La complessità del quadro probatorio e la rilettura degli atti
L’elemento del DNA femminile non è un dato isolato, ma si inserisce in un quadro probatorio che, secondo i sostenitori della riapertura, merita un’attenta revisione. La difesa di Stasi e la nuova inchiesta puntano a dimostrare che la villetta di Garlasco era in realtà un complesso palcoscenico di tracce e indizi che indicano la presenza di più persone, oltre alla vittima e all’assassino (o agli assassini). L’idea che Alberto Stasi abbia agito da solo è, per molti, insostenibile a fronte di una scena del crimine così complessa. L’aggressione, il trascinamento del corpo, la pulizia e la messa in scena finale richiedono una coordinazione e una forza fisica che rendono plausibile l’intervento di più individui.
La rilettura delle migliaia di pagine dell’inchiesta originaria sta portando a galla dettagli che non furono considerati cruciali nel primo processo. L’analisi del DNA, in particolare, è una scienza che si è evoluta enormemente dal 2007, e ciò che all’epoca poteva essere un profilo “non caratterizzabile”, oggi potrebbe fornire informazioni più precise, anche se non sufficienti per una completa identificazione. La possibilità di comparare quel DNA con quello di persone finora non indagate, o di riesaminare i tamponi salivari già raccolti, offre una concreta speranza di gettare nuova luce sul delitto.

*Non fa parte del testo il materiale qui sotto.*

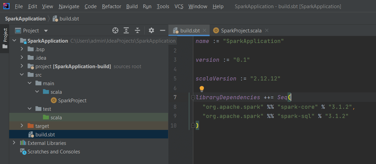
Task: Close the SparkProject.scala editor tab
Action: click(x=267, y=30)
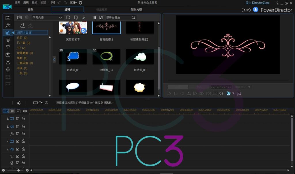Open the 檔案 menu
Screen dimensions: 295x174
pyautogui.click(x=18, y=3)
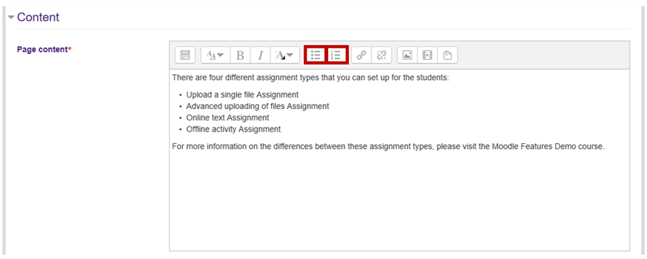Viewport: 647px width, 259px height.
Task: Click the insert media (video) icon
Action: (x=427, y=56)
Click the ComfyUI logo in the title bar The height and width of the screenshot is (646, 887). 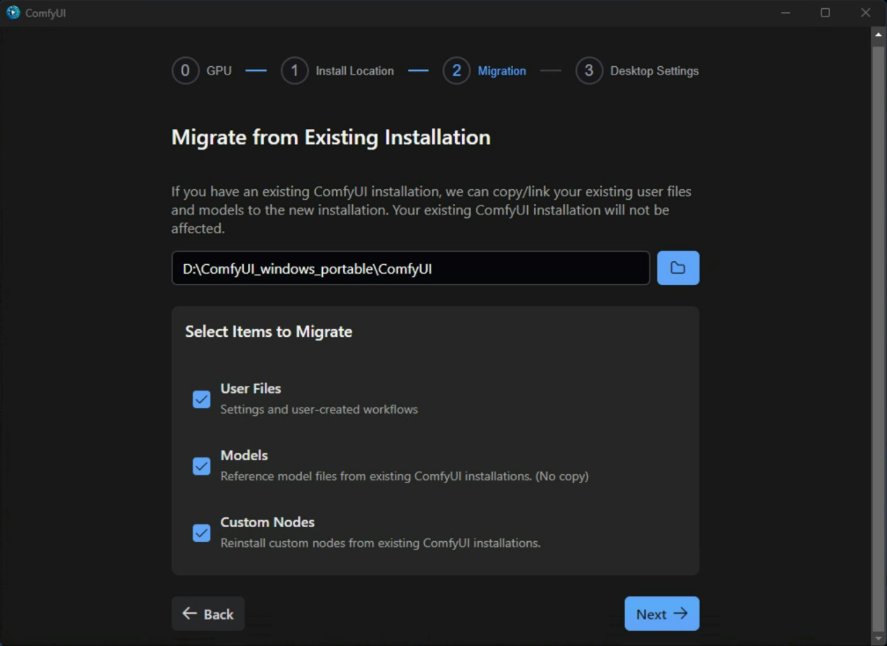click(x=12, y=12)
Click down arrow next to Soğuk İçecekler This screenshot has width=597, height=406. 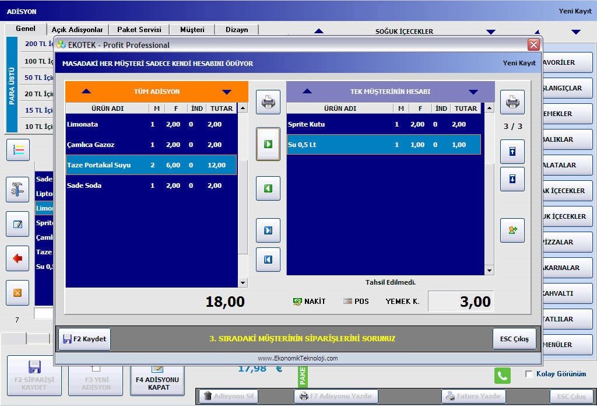[x=490, y=32]
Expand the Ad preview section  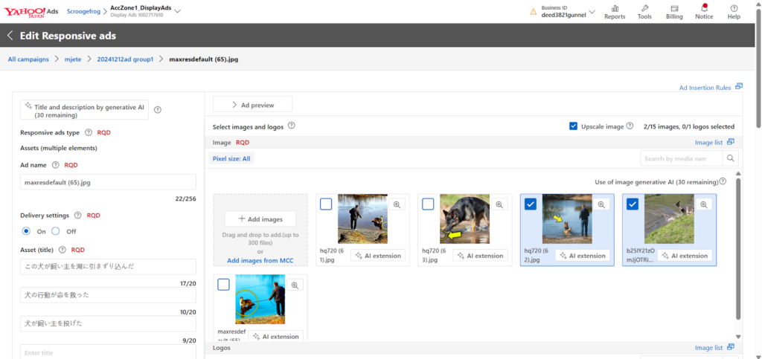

In conclusione, la presenza di questo DNA femminile sconosciuto non è solo un dettaglio marginale, ma una prova materiale che rafforza l’ipotesi del concorso in omicidio e che sfida apertamente la tesi del delitto solitario. La speranza, per chi sostiene la necessità di questa nuova indagine, è che finalmente si possa fare piena luce su tutti gli aspetti ancora oscuri di uno dei casi di cronaca nera più complessi e controversi d’Italia.